Property	Client	Server
Initiates	Requests	Responses
Lifecycle	Ephemeral (user session)	Long-running (always on)
Count	Many (millions of users)	Few (server fleet)
Location	Edge (user devices)	Data center
Trust	Untrusted	Trusted

Beyond Simple Client-Server

In modern systems, a server often acts as a client to other servers:

┌────────┐     ┌─────────────┐     ┌──────────┐     ┌──────────┐
│ Mobile │────►│ API Gateway │────►│ Auth     │────►│ User DB  │
│  App   │     │             │     │ Service  │     │          │
└────────┘     │             │────►│──────────│     └──────────┘
               │             │     │ Product  │────►┌──────────┐
┌────────┐     │             │     │ Service  │     │Product DB│
│  Web   │────►│             │     └──────────┘     └──────────┘
│  App   │     └─────────────┘
└────────┘

Networking Basics

The OSI Model (Simplified)

Understanding the network stack helps you reason about where things can go wrong.

Layer 7 - Application   │ HTTP, WebSocket, gRPC
Layer 6 - Presentation  │ TLS/SSL encryption
Layer 5 - Session       │ Session management
Layer 4 - Transport     │ TCP, UDP
Layer 3 - Network       │ IP, routing
Layer 2 - Data Link     │ Ethernet, Wi-Fi
Layer 1 - Physical      │ Cables, radio waves

For system design, the most relevant layers are Transport (4) and Application (7).

IP Addresses and Ports

Every machine on a network has an IP address (like a street address) and services listen on ports (like apartment numbers).

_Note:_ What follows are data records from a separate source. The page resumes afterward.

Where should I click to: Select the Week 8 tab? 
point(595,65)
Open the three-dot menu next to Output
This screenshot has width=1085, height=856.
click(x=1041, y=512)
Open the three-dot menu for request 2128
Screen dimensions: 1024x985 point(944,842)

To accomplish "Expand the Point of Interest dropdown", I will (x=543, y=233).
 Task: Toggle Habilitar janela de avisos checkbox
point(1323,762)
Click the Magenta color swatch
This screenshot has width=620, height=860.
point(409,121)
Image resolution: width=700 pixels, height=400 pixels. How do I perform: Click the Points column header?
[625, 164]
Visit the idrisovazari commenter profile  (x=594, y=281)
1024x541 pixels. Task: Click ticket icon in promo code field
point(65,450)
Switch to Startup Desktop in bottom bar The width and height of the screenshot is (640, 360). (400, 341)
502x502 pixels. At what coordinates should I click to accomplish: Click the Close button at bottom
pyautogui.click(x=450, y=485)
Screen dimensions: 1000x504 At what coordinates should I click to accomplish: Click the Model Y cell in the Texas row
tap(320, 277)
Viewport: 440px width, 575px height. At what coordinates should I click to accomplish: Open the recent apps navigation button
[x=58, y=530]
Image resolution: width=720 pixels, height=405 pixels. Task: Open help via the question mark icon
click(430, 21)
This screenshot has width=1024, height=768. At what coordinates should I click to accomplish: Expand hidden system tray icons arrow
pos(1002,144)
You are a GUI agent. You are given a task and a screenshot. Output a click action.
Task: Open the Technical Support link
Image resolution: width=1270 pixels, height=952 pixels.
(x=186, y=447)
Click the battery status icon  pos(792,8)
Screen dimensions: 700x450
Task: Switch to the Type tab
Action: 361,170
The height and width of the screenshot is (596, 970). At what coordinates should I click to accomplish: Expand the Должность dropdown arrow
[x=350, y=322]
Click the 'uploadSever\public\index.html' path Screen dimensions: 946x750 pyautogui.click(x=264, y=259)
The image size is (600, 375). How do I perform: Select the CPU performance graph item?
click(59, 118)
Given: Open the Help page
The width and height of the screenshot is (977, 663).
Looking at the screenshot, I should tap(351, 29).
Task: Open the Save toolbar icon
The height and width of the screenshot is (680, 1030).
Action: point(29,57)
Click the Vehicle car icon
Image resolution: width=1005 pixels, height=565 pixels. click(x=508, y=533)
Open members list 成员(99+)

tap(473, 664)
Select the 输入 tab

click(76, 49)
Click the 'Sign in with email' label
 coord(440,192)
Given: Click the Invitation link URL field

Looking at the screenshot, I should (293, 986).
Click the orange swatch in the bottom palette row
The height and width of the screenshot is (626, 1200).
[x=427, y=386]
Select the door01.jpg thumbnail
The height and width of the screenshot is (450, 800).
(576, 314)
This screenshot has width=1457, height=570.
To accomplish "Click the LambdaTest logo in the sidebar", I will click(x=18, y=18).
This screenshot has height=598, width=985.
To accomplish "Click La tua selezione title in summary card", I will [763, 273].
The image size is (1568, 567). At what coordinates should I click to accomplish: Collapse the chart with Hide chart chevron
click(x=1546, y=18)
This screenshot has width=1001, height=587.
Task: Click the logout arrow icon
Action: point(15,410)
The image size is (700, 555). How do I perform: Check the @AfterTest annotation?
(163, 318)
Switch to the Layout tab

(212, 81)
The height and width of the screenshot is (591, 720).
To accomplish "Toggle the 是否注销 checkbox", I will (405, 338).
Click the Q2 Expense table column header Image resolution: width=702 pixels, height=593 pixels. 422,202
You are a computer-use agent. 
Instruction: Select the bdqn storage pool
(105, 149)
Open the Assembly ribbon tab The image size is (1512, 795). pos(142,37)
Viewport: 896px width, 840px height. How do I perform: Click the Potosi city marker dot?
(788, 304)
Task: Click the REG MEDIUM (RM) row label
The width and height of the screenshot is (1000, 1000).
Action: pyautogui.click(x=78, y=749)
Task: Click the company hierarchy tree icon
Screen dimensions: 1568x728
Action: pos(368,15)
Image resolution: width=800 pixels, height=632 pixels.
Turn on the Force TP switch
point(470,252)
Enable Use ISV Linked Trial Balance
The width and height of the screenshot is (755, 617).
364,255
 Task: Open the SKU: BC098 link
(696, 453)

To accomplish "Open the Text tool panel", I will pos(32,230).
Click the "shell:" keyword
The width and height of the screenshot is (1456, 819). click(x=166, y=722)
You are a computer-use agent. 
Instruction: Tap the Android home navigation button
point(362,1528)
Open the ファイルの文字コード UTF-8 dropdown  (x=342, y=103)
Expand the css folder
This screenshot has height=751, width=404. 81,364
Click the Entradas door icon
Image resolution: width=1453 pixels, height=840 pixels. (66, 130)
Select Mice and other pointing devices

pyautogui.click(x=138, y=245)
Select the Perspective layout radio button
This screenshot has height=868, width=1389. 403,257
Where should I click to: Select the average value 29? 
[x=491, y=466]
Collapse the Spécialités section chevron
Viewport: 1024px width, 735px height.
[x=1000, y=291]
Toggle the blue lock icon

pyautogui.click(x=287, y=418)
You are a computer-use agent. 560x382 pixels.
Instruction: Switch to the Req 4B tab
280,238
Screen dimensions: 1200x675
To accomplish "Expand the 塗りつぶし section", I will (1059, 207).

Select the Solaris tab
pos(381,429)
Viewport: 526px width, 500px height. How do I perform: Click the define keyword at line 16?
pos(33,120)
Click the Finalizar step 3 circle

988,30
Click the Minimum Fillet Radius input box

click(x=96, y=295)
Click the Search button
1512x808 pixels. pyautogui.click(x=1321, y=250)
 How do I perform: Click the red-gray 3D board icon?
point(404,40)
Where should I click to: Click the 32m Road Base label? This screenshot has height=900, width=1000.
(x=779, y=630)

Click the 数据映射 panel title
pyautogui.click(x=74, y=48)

http://192.168.1.100:8080/api/users
 │          │         │      │
 │          │         │      └── Path (resource)
 │          │         └── Port (which service)
 │          └── IP Address (which machine)
 └── Protocol (how to communicate)

Well-known ports: HTTP (80), HTTPS (443), SSH (22), MySQL (3306), PostgreSQL (5432), Redis (6379)
Ephemeral ports: 49152-65535, used by clients for temporary connections

DNS (Domain Name System)

DNS translates human-readable domain names (like www.example.com) into IP addresses (like 93.184.216.34).

DNS Resolution Flow

                     ┌──────────────┐
              ┌─────►│  Root DNS    │ (knows .com, .org, etc.)
              │      │  Server      │
              │      └──────┬───────┘
              │             │
┌────────┐    │      ┌──────▼───────┐
│ Client │────┼─────►│  TLD DNS     │ (knows .com domains)
│        │    │      │  Server      │
└────┬───┘    │      └──────┬───────┘
     │        │             │
     │   ┌────▼─────┐  ┌───▼──────────┐
     │   │ Local DNS │  │ Authoritative│ (knows example.com IP)
     └──►│ Resolver  │──► DNS Server   │
         │ (ISP)     │  │              │
         └───────────┘  └──────────────┘

DNS Record Types

Record	Purpose	Example
A	Maps domain to IPv4 address	`example.com → 93.184.216.34`
AAAA	Maps domain to IPv6 address	`example.com → 2606:2800:...`
CNAME	Alias to another domain	`www.example.com → example.com`
MX	Mail server routing	`example.com → mail.example.com`
NS	Authoritative name server	`example.com → ns1.example.com`
TXT	Arbitrary text (SPF, DKIM)	`example.com → "v=spf1 ..."`

DNS in System Design

TTL (Time to Live): Controls how long DNS records are cached. Lower TTL enables faster failover but increases DNS traffic.
DNS-based load balancing: Return different IPs for the same domain (Round Robin DNS).
GeoDNS: Return different IPs based on the client’s geographic location.

TCP vs UDP

The two primary transport-layer protocols have fundamentally different guarantees.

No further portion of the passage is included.